Kanye West’s Ex-Publicist Surrenders to RICO Charges in Connection to Donald Trump’s Election Interference

by Xara Aziz
Left and Right: Fulton County Sheriff's Office

Kanye West’s ex-publicist, Trevian Kutti, has been named one of seven co-defendants in former president Donald Trump’s election interference case in Georgia.

Kutti is accused of posing as a crisis manager in an attempt to manufacture a voter-fraud confession from an election worker named Ruby Freeman. She surrendered to authorities Friday at 10 AM – just two hours before a Georgia court ordered her to turn herself in.

In her mugshot, Kutti is seen flashing a big smile while wearing a military camouflage jacket. It is unclear whether her outfit of choice was an attempt to send a political message.

She is also accused of “going on a crusade to convince Freeman to falsely confess to secretly dragging suitcases stuffed with fake ballots into the vote-counting process—a baseless conspiracy that Trump, Rudy Giuliani, and other election deniers parroted for weeks,” according to a The Daily Beast report.

“At one point, Kutti even showed up at Freeman’s home and told her that she ‘was in danger,’ and had just 48 hours before ‘unknown subjects’ would come after her, a police report said. A responding cop—still thinking Kutti was a crisis manager—suggested they continue chatting at a police station, which was recorded on video. Freeman was later found to have done nothing wrong.”

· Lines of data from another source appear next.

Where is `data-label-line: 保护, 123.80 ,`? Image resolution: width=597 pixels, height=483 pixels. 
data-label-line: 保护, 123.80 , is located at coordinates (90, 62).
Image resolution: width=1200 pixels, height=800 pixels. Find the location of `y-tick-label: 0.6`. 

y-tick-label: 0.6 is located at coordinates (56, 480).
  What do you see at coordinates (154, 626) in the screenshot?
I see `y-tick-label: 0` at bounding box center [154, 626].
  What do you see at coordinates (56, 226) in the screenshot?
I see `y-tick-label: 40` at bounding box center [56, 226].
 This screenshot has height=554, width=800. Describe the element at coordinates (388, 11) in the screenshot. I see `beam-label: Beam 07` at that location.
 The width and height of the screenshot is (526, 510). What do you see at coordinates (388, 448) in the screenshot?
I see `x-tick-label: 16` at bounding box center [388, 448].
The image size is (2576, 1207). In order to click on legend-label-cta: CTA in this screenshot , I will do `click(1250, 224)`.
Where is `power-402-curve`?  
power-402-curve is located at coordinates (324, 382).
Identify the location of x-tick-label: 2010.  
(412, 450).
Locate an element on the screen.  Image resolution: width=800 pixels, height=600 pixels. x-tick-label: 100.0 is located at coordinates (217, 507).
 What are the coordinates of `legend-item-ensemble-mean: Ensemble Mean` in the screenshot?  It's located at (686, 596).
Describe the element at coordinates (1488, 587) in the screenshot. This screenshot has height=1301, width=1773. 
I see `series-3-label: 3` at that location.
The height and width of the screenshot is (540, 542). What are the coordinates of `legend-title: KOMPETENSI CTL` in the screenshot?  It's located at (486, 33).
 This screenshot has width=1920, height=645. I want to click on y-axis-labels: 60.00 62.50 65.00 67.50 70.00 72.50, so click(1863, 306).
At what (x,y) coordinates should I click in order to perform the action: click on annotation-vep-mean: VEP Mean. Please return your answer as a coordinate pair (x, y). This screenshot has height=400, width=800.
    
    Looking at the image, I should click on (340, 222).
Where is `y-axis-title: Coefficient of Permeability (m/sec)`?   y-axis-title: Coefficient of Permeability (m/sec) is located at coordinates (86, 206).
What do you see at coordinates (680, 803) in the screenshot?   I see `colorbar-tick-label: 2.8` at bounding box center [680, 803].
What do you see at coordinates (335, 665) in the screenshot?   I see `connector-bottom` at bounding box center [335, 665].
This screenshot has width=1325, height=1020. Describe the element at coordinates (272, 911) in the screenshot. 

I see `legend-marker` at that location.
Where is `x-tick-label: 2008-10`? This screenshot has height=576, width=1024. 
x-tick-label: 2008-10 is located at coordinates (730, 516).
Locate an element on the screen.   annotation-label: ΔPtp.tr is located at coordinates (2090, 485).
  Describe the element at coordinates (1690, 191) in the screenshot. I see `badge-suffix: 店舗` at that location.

Michael Roman, Georgia state Senator Shawn Still, former Department of Justice official Jeffrey Clark, former Coffee County elections supervisor Misty Hampton, Atlanta attorney Bob Cheeley, and Chicago pastor Stephen Cliffgard Lee are the six other co-defendants who turned themselves in.

MAGA podcaster Silk – of Diamond and Silk – fundraised for Lee’s bond money and cut him a check for $3,500, according to Lee’s attorney, David Shestokas, who spoke with The Daily Beast Friday.

Silk, born Herneitha Hardaway, told her podcast listeners that “Pastor Lee needs to be in church Sunday,” and pleaded that they donate to a defense fund, Shestokas added.

All defendants are charged with violating the state’s RICO Act, among other charges.